> DOCUMENT PASSAGE
They need to be kept between 32-34 24/7 when there small 

I find feeding at night works better than during the day as that's when there most active 

I would suggest no handling until it's consistently feeding so 2-3 weeks in a row 
They shed about a week or so after hatching then every few months depending on prey size/ how often there feeding eg the more/bigger prey they eat the quicker they grow and shed  


Sent from my iPhone using Tapatalk


----------



## kittycat17 (Dec 8, 2016)

Also what size enclosure do you have him in?


Sent from my iPhone using Tapatalk


----------



## pinefamily (Dec 8, 2016)

Needs to be 32 under his heat, and 20-22 at the other end. Any hotter and he will hide away all the time. Any colder and he won't eat. As Kittycat17 said, no handling for a few days, and then try food again.


----------



## Vixxen (Dec 8, 2016)

kittycat17 said:


> Also what size enclosure do you have him in?
> 
> 
> Sent from my iPhone using Tapatalk



He has one we got from Kellyville pets which was made as a set , sorry hopeless with size but he has his house , a cactus and small corner bowl . Sposed to do them until about 12 mths old 
Oh ok maybe I'm keeping him to cold then?? Thought I'd cook him
Just told my daughter no touching and we'll try feed him Sunday night.
Also how long can mouse stay in there cause I'd like to remove straight away but left it over night .... is that wrong?


----------



## Buggster (Dec 8, 2016)

Even placid snakes that are used for shows and whatnot are NEVER used for 'hours at a time'. 15 mins max usually for the animal, and only a couple times a week- and this is for animals that eat regularly.
I would not ever handle a snake for 'hours', to a new baby it can be extremly stressful and can cause many health issues.

I wouldn't handle him on a regular basis until he is consistently feeding, and even then I'd cap it at a couple minutes each time. 
Get a lock for the cage so your daughter doesn't sneak him out.


----------



## Vixxen (Dec 9, 2016)

Buggster said:


> Even placid snakes that are used for shows and whatnot are NEVER used for 'hours at a time'. 15 mins max usually for the animal, and only a couple times a week- and this is for animals that eat regularly.

> DATA SEGMENT

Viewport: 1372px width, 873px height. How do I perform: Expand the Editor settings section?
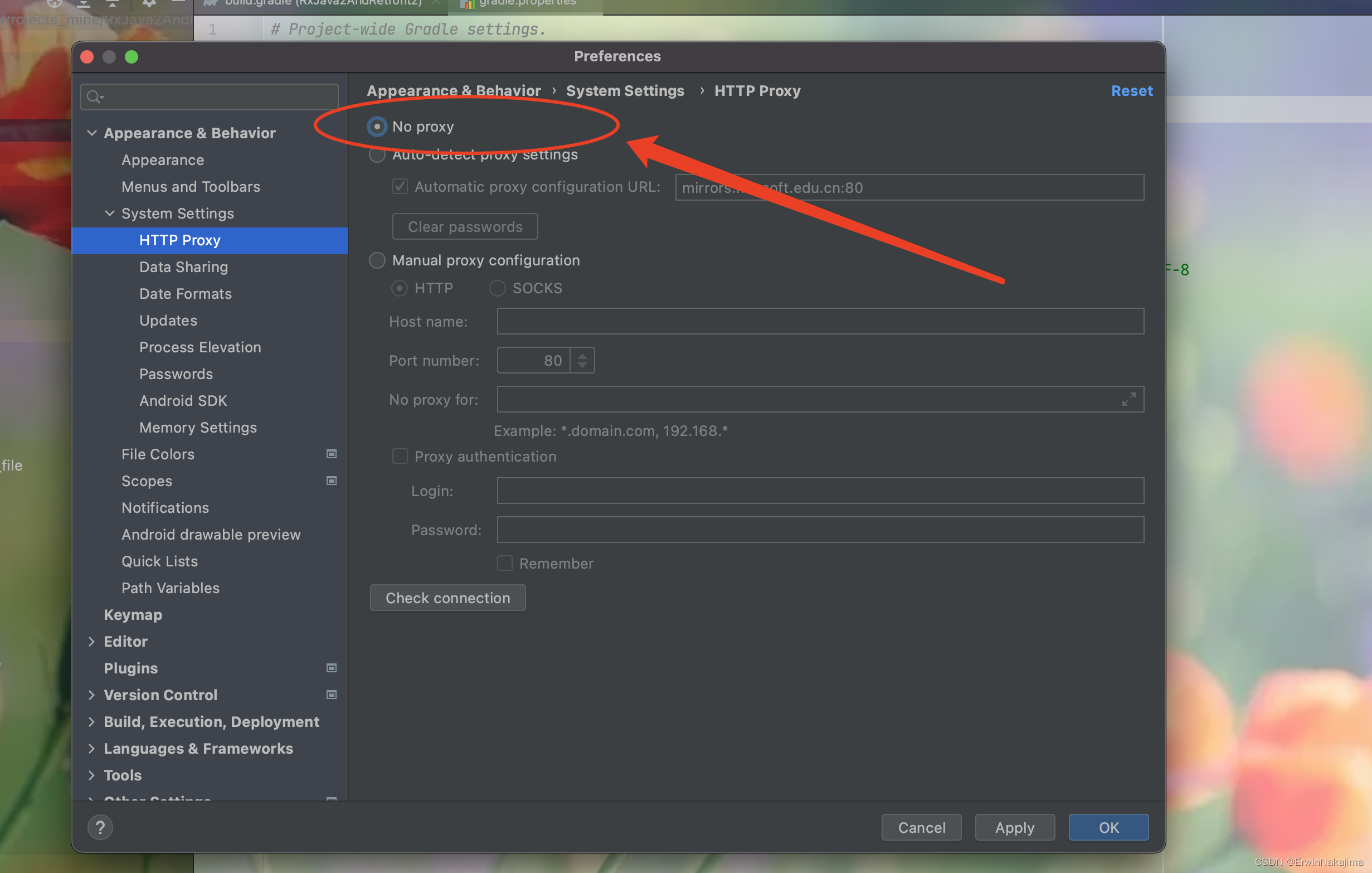pyautogui.click(x=92, y=642)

> JOBS
1. Answer from the snake-care thread:
(a) What temperature does pinefamily give for the end away from the heat?
(b) On which night does Vixxen plan to try feeding again?
(c) According to Buggster, how many minutes is the usual maximum for handling show snakes?
2. In the snake-care thread, reproduce the passage from "I would not" up to and including "(Dec 9, 2016)".

> RESPONSES PER TASK
1.
(a) 20-22
(b) Sunday night
(c) 15 minutes

2.
I would not ever handle a snake for 'hours', to a new baby it can be extremly stressful and can cause many health issues.

I wouldn't handle him on a regular basis until he is consistently feeding, and even then I'd cap it at a couple minutes each time. 
Get a lock for the cage so your daughter doesn't sneak him out.


----------



## Vixxen (Dec 9, 2016)